Lime Green Loafers and Finding Your Truth
Kevyn Aucoin didn't just paint faces. He mined the beauty of the soul, and showed us that surface beauty is only the tip of the iceberg. He died at age 40. In this video, Kevyn talks about the loneliness of growing up gay in Louisiana, marching to a different drum. As a child, school shopping with his mother, he came upon a pair of lime green patent leather penny loafers and fell in love. In a sea of brown shoes, his heart wanted the lime green. They were girl’s shoes. He wanted to paint, design his own clothes, express his creativity, do makeup on his five-year-old sister.
But the real beauty of his words here lies in the almost spiritual way he speaks of intuition, of finding your truth and loving yourself, of celebrating different-ness, and of how we each hold a universe of multitudes within us.
When I was a teenager, I loved his books. His overwhelming positivity and unique personality shone through.
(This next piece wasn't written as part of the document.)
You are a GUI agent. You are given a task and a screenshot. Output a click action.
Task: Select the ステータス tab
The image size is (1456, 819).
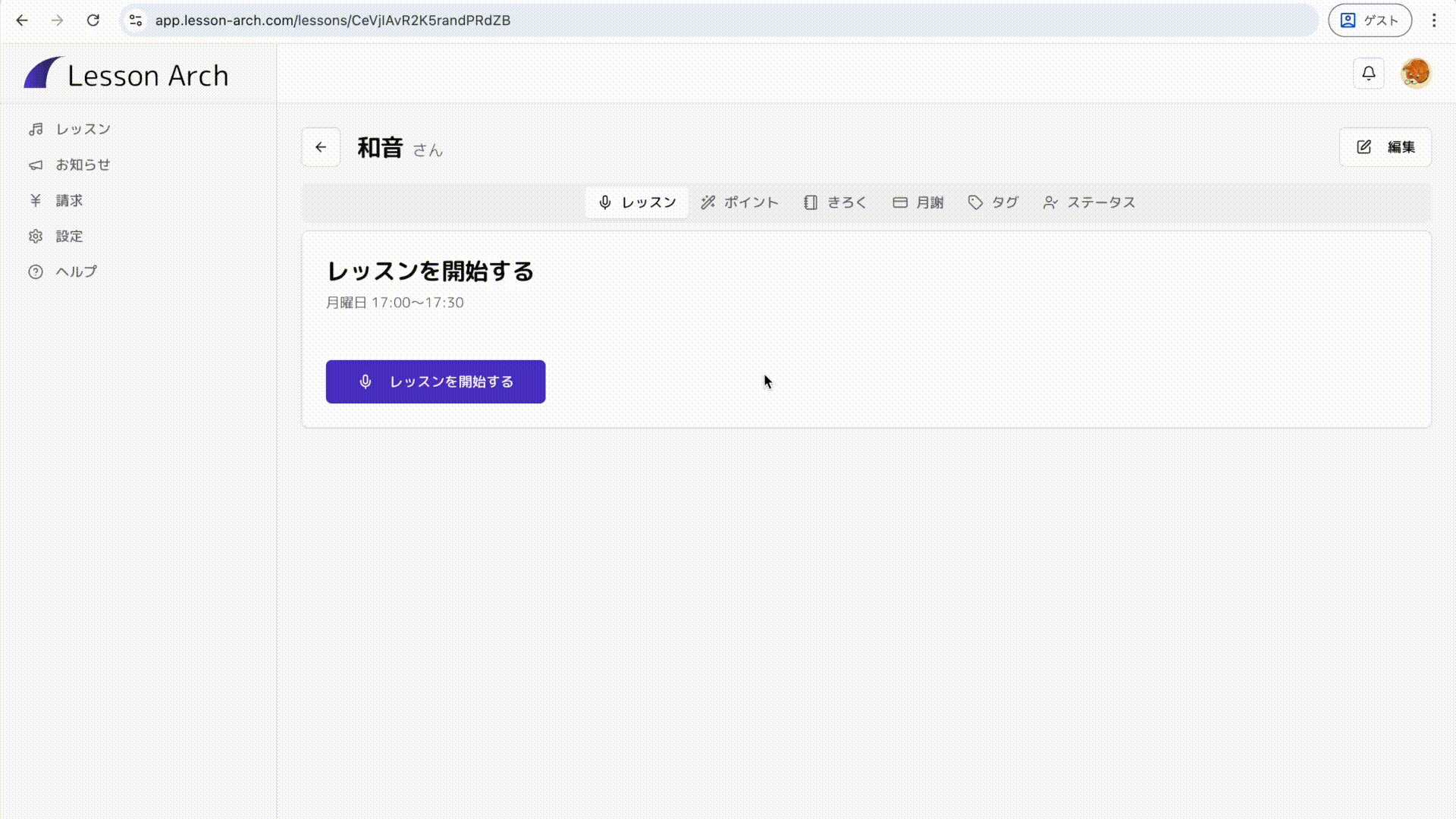click(x=1089, y=202)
He transformed faces, loved color, celebrated women, and saw people both for who they were, as well as the many facets they could be. (I also may or may not still have all of the pages of his column from Allure magazine from the late 90s cataloged in plastic sleeves on my shelf.)
His work touches me, because he shows so elegantly and simply that creating beauty on the surface is merely an expression, an illumination, of a life lived deeply and meaningfully. The work of growing our deeper selves is mirrored in the creative surface expression. He calls it a "mission to beautify the soul."
So rock your lime green loafers. Listen to your intuition, celebrate creativity, make things beautiful, and beautify the insides too. But this shouldn’t just give pop-self-help lip service to the topic. To do this meaningfully and genuinely is messy, often faltering — and absolutely vulnerable. I’m curious about those seekers on the rocky path of beautifying the soul. How are you doing the inner work? What in your life has given you the most "bang" for your "growth buck?" And how are you teaching or impacting others in this way?